The mask exhibit at the Venice Art Mask Factory contains the most diverse and exquisite collection of Venetian masks. The display of styles and colors is enough to immediately transport you to the atmosphere of the Venice Carnevale! But, here we are in Shkodër, where the passion, creative genius and business acumen of Edmond Angoni has enabled the creation of one of the most important mask factories in the world!
The sheer originality and quality of these works, in addition to the fact that each mask is treated as a unique work of art, has contributed to this factory’s increase in worldwide popularity. The brand includes eight shops in Venice and one in Las Vegas. In addition, the factory supplies luxury shops from Dubai all the way to Australia. Today, Angoni’s factory has become a global empire!
Visitors of the shop always ask Angoni how long it takes him to complete a mask and he always gives the same reply: “It takes me 20 years,” states Angoni with a chuckle, confirming his success was built on hard work and a long experience. This experience has led him to reach a high level of perfectionism in his works. In fact, he constantly gauges his market’s preferences and keeps an eye out for up and coming industry trends. It seems that the year 1997 is a distant thing of the past! This was the year that Angoni, upon his return to Albania from years in emigration, began to play around with masks, a passion which arose from his long stay in Venice as well as from his love of art, sculpture and all things beautiful.

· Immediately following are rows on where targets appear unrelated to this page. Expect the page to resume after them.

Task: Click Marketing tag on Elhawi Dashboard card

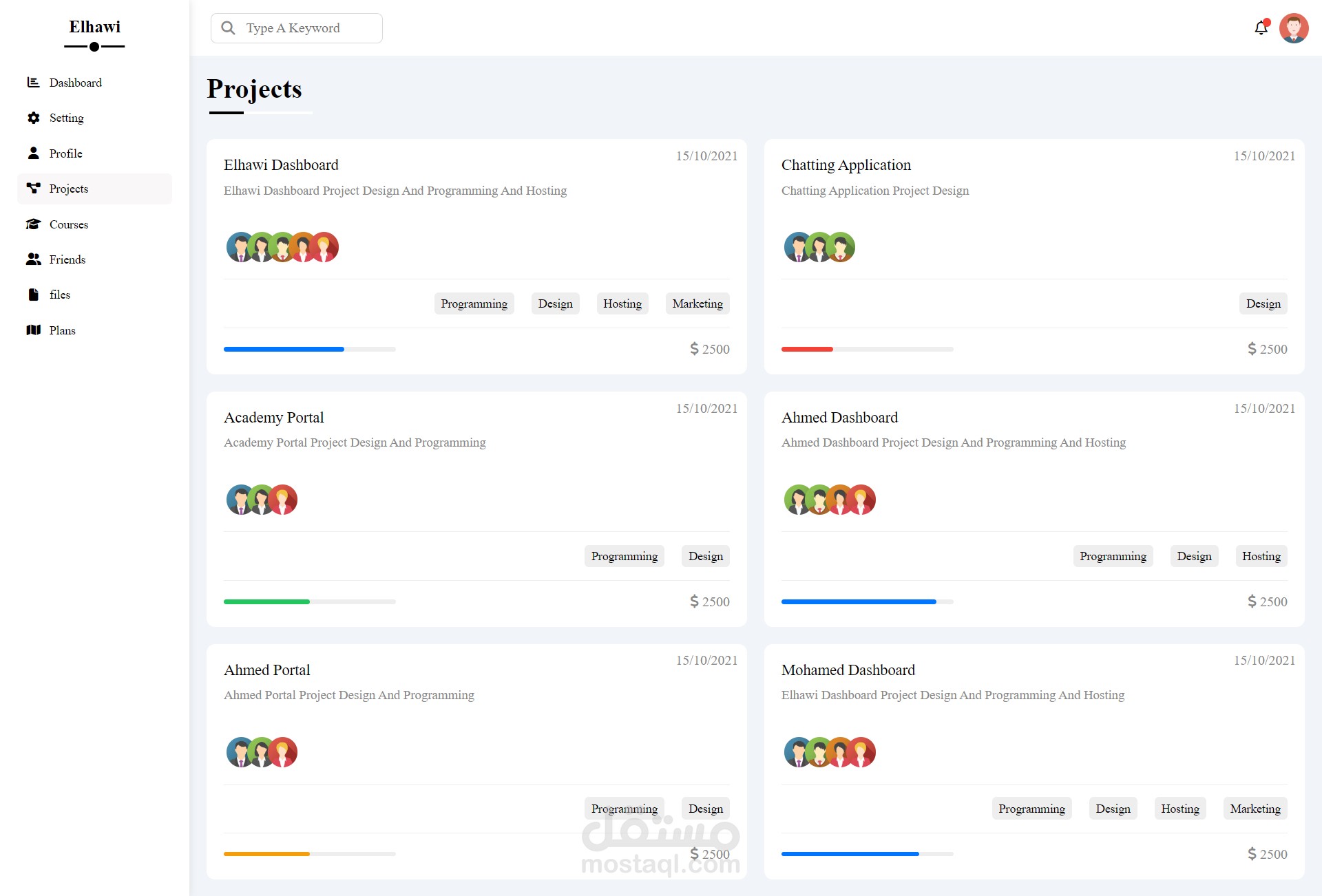Action: pyautogui.click(x=697, y=303)
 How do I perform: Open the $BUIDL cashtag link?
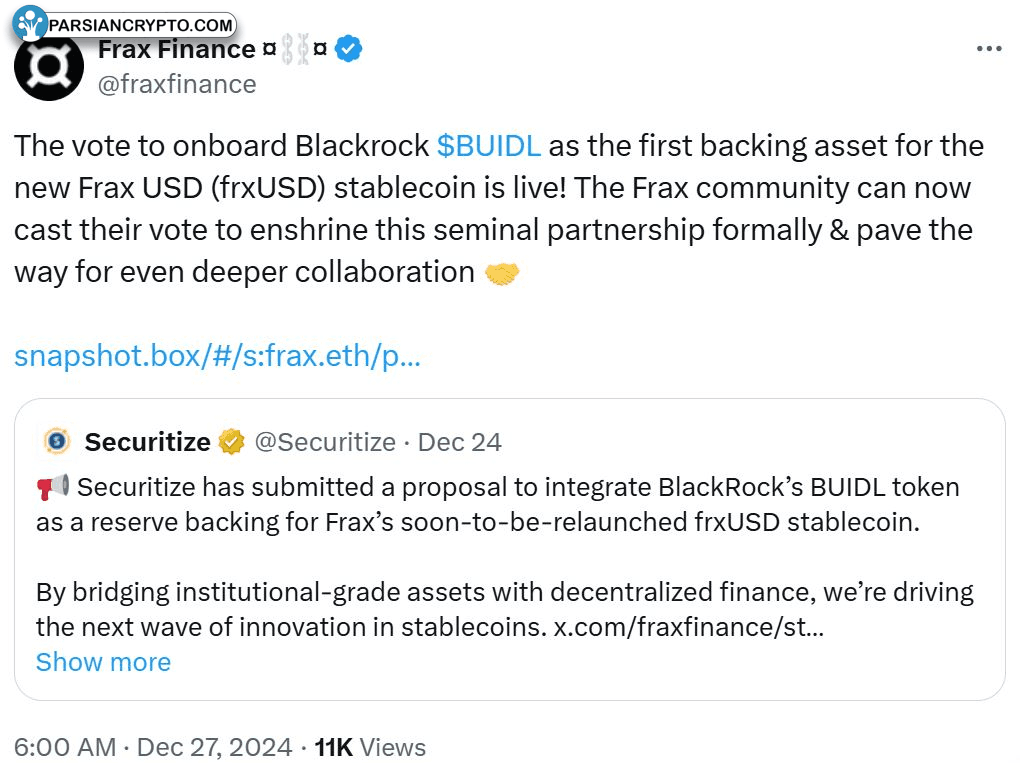pyautogui.click(x=489, y=146)
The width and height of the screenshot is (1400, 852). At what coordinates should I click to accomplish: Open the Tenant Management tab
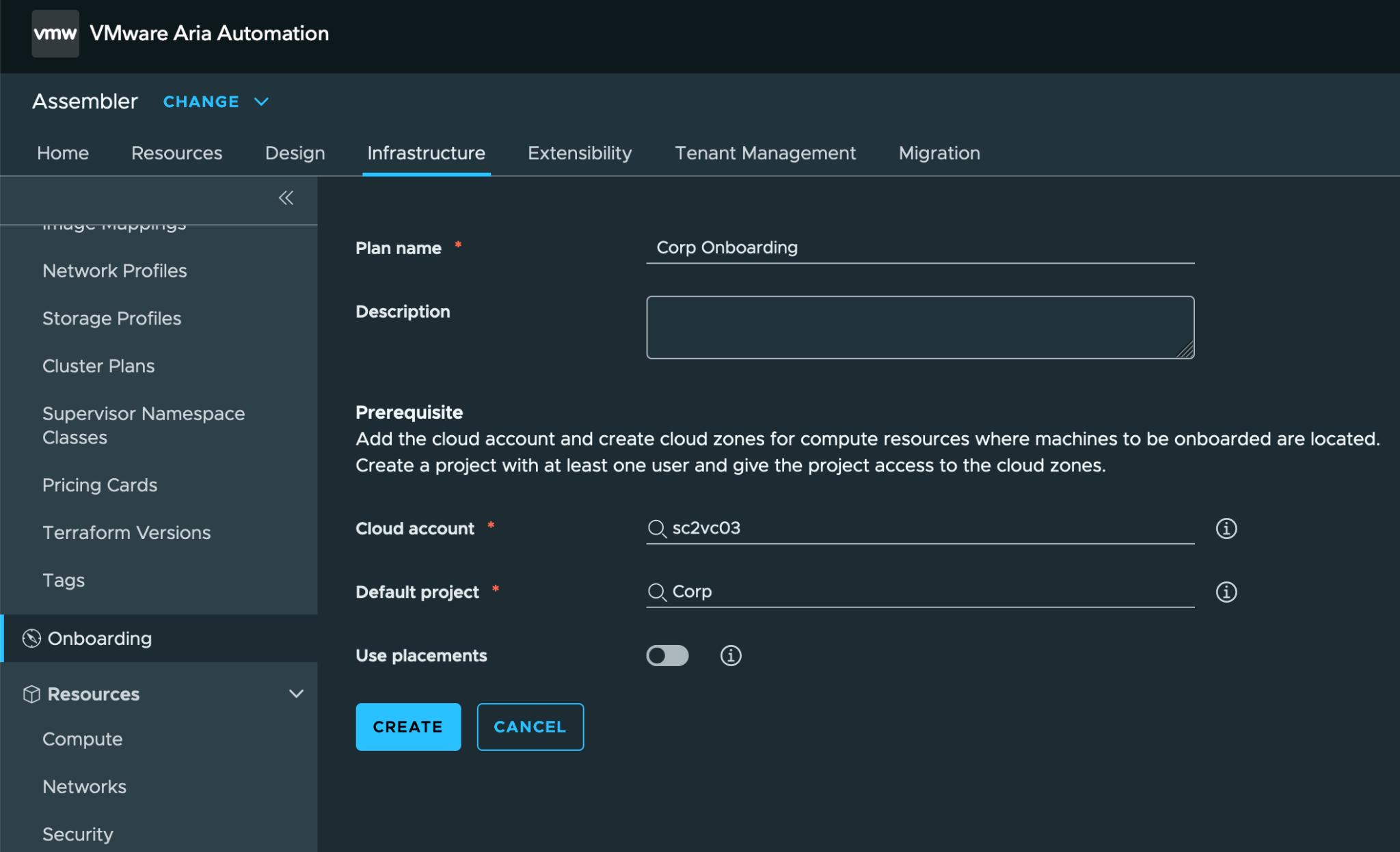tap(765, 153)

Among the famous masks of Bauta, Arlecchino, Kolombina and many other characters of the famous theater Comedy of Art (Commedia dell’arte), Angon has a hard time picking his favorite. We ask him about the Plague Doctor, the mask borne out of the doctors’ necessity to wear masks as they treated plague patients. The mask’s most recognizable feature is its long beak, designed to keep the doctor at a safe distance from infected patients. A fascinating element is that aromatic herbs were strategically placed inside the beak to counterbalance unpleasant odors. The masks became an important part of the carnival long after the bubonic plague vanished, as a reminder to all participants that death is also a part of festivities.
The factory offers more than 1700 distinct models and produces more than thirty thousand masks annually. “Venice is the world’s stage,” claims Angoni, “and I would like for each and every one of its characters to find an ideal mask!” The varied price points of all his products reflect this kind of philosophy. These masterpieces are indeed affordable to most people!
Similar to the iconic slanted eyes in Modigliani’s portraits, the masks await their perfect match to fill in the empty eye slots and make them come alive. Clearly, the sense of freedom found behind masks is what draws people to them. In fact, the Venice Carnival owes much of its popularity to this precise phenomenon. These festivities historically offered people a chance to embody someone new and enjoy life free of societal constraints.